Judith Aissen and Scott Anderbois in Texas

Judith Aissen and Scott AnderBois (PhD 2011, currently Assistant Professor in Residence at the University of Connecticut) were in Austin, TX last weekend to participate in the fifth CILLA (Conference on Indigenous Languages of Latin America). Judith spoke on passive and agent focus in Tzotzil (“El pasivo y el enfoque de agente en tzotzil”), Scott on attitude reports in Yucatec Mayan (“Las atribuciones actitudinales en maya yucateco: Sintaxis y semántica”). High points of the conference included a keynote by Roberto Zavala (LRC visitor in Spring 2006), reporting on a newly discovered Zoquean language spoken in Chiapas, Mexico (Jitolteco), and one by Frank Seifart (MPI, Leipzig) on Manguaré, communication by drums among the Bora of the Amazons. CILLA is held every two years, always at UT. Spanish is the preferred language for the conference, with English and Portugese as alternatives.

Paid Work for Gulf Arabic-speaking Linguist

Ember Van Allen (BA 2004, MA 2006), who works for Sensory, Inc., sends the following announcement:

I’m a linguist working for Sensory, Inc., in Portland, Oregon, and I’m currently modeling Arabic phonology for a speech recognition product. I’m looking for a native speaker of Gulf Arabic (preferably from Saudi Arabia) with a background in linguistics who can work approximately 20 hours (perhaps more) over the next few weeks to two months. The work would primarily be answering my questions about the language, mostly regarding phonology and text normalization, and some amount of review or light phonetic transcription. The speaker would be employed as a paid, temporary contract consultant, with flexible hours. There would be no need to travel, as the consultation would happen predominately by email and occasionally by phone.

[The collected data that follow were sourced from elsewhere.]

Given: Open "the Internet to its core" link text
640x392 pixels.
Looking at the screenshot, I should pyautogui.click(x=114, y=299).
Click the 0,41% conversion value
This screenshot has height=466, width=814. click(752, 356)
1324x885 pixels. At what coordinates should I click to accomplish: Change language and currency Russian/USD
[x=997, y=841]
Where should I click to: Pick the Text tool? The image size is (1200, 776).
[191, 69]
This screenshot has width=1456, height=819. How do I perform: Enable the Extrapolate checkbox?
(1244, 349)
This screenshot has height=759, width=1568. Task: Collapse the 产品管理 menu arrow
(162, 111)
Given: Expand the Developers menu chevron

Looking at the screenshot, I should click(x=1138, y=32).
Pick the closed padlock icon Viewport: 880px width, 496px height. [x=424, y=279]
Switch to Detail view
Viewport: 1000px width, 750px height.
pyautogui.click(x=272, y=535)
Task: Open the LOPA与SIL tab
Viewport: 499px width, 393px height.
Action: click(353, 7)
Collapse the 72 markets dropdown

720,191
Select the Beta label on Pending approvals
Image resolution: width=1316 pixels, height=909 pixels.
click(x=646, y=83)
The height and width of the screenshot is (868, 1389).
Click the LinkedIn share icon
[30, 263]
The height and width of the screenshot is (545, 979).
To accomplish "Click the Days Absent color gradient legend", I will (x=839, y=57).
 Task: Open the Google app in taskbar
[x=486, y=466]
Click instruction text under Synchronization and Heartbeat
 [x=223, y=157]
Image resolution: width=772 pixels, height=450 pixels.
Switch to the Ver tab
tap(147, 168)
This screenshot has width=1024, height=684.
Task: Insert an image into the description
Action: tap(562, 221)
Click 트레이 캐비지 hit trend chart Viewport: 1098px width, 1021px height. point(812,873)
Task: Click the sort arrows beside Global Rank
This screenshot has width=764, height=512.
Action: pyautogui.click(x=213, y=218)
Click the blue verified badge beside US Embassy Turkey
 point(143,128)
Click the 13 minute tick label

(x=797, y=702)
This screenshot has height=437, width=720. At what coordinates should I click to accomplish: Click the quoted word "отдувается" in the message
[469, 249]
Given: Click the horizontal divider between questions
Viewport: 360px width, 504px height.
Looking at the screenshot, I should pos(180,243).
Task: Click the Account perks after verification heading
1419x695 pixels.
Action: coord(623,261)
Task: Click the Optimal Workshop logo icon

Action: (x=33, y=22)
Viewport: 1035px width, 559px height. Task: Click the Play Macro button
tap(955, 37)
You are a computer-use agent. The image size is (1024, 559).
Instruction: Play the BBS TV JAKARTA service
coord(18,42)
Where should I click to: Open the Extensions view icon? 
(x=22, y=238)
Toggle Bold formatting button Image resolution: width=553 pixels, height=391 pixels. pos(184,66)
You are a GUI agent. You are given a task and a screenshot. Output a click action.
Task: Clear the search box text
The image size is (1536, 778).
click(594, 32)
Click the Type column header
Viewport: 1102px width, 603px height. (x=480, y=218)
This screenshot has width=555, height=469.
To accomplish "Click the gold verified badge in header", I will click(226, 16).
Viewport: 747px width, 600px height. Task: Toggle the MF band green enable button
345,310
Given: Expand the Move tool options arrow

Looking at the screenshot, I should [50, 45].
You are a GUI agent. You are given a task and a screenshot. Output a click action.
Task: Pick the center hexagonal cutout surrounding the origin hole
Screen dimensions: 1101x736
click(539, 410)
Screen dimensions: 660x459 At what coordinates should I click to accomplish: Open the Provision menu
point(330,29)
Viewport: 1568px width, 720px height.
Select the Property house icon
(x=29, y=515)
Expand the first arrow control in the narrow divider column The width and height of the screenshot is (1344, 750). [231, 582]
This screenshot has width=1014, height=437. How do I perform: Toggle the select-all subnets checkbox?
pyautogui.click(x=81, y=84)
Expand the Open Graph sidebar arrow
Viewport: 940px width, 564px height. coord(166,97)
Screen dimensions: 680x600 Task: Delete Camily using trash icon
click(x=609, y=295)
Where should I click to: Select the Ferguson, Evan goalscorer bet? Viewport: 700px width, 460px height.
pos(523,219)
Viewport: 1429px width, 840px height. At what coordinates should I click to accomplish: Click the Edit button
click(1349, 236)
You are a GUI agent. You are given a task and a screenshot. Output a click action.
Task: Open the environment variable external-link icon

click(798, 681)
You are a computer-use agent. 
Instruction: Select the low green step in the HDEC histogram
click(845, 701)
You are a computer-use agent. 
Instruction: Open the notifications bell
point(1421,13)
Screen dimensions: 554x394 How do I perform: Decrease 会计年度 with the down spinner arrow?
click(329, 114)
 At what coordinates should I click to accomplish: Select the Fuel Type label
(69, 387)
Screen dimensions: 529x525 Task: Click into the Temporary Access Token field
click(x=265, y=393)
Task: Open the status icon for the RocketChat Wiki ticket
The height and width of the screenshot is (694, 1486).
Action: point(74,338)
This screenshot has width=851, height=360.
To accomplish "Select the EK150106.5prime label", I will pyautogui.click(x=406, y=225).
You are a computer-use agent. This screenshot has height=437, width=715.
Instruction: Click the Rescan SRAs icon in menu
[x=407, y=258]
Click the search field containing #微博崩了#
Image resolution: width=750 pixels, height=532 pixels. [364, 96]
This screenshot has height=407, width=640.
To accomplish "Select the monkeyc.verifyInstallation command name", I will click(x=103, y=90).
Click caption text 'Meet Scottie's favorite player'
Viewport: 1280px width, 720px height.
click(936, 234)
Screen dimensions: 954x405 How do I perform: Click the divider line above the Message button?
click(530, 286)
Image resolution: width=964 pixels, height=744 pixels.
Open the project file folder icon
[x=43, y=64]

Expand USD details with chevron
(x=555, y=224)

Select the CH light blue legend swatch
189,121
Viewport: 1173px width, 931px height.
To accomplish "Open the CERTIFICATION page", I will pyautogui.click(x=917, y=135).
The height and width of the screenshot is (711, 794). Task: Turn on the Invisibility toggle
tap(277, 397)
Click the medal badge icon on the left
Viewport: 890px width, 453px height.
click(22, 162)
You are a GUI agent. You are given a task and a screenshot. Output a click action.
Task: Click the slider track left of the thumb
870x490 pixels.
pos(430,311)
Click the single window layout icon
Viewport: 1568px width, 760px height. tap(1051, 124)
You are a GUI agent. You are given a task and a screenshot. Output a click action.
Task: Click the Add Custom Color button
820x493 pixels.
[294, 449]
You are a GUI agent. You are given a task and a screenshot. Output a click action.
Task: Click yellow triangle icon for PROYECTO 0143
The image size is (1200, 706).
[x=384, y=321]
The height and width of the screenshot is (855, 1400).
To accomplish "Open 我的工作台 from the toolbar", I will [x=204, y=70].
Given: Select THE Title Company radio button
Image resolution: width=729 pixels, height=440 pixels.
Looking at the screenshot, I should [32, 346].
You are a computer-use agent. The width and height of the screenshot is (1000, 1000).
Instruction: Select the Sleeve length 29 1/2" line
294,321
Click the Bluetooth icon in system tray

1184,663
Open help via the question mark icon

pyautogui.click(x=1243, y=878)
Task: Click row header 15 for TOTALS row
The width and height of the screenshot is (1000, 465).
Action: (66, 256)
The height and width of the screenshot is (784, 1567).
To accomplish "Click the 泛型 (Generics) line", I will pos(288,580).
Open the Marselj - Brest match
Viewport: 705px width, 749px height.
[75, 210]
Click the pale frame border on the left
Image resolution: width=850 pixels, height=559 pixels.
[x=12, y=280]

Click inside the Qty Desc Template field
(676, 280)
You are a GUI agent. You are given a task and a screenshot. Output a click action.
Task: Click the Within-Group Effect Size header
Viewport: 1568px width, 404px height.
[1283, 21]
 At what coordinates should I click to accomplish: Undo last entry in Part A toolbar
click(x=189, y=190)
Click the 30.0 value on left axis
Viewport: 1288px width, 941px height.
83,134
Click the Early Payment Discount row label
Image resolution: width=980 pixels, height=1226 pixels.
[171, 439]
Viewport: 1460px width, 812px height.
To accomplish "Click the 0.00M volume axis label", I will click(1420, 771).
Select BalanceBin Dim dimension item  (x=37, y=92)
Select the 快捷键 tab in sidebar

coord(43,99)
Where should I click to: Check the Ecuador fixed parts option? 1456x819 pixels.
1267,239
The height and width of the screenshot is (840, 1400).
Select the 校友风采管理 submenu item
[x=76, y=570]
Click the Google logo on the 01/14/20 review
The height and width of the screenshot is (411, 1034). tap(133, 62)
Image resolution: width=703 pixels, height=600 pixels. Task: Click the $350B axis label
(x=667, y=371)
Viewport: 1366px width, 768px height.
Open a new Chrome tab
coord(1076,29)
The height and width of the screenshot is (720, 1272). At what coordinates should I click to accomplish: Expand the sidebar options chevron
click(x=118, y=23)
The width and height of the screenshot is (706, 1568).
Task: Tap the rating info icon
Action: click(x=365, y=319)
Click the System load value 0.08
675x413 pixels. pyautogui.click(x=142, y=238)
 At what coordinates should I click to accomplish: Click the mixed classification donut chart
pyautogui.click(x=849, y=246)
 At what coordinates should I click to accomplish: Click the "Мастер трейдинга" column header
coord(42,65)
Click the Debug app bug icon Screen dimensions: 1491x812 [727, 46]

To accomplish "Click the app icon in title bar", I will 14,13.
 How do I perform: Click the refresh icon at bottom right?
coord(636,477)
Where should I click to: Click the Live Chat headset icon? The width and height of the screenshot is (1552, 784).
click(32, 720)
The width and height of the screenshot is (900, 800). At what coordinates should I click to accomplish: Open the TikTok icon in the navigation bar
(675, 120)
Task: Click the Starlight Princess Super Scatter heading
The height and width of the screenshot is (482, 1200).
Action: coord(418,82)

To learn more about this opportunity, see the posting outside the department office.

Benjamin’s Publishes Book by Emily Manetta

John Benjamin’s Publishing Company has just issued Emily Manetta‘s book Peripheries in Kashmiri and Hindi-Urdu: The Syntax of Discourse-Driven Movement. The book is a major revision of Emily’s doctoral dissertation, completed at UCSC in 2006. Since leaving the department, Emily has been at the University of Vermont, where she is Assistant Professor of Linguistics. Her most recent paper “Reconsidering rightward scrambling: Postverbal constituents in Hindi-Urdu”, will appear in issue 43.1 of Linguistic Inquiry, due out in January 2012.

Ph.D Alum John Moore Offers Summer Courses in Spain

From John:

I’m writing to tell you about an exciting study abroad program I will be leading in Spain during Summer 2012. This is a UCSD Global Seminar, where students accompany UCSD faculty for a 5-week summer program. The program is open to college students from any college in the US.

This will be the fifth year I have offered this very successful program. It includes two 4-unit, upper-division courses: one on Spanish Dialectology and one on Flamenco History and Culture. There are no prerequisites (Spanish is not required either). The program combines flamenco music and dance with Spanish dialects on location in the beautiful, historic port city of Cadiz, Spain, from June 20-August 4, 2012.

This program has attracted a diverse group of students from a variety of backgrounds and majors. At UCSD, the courses satisfy a number of General Education requirements, as well as requirements in the Linguistics, Language Studies, Latin American Studies, Ethnic Studies, Communications, History, Anthropology, Literature, and Music majors and minors. They may satisfy additional requirements as well.

The dialectology course covers technical linguistics aspects of Spanish Language history and dialectology. It also discusses the history of Spain and Latin America, from the Islamic period, through the reconquest and the colonial period. In particular, it deals with the social factors: strong versus weak social ties that lead to basic dialect similarities and differences in the Spanish-speaking world.

The flamenco course also deals with technical aspects of flamenco and the structure of its oral tradition, but also discusses the historical and social aspects of its development, including the Spanish Roma diaspora.

More information is available here.

Recent LRC Visitor at University of Rochester

Recent graduate visiting scholar to our Linguistics Research Center, Lindsay Butler, has taken a post-doc position at the University of Rochester for the 2011-2012 academic year. Lindsay is continuing research with Floriain Jaeger and Juregen Bohnemeyer on an NSF-funded grant titled Studying Language Production in the Field: Accessibility Effects on Variation. Good luck, Lindsay!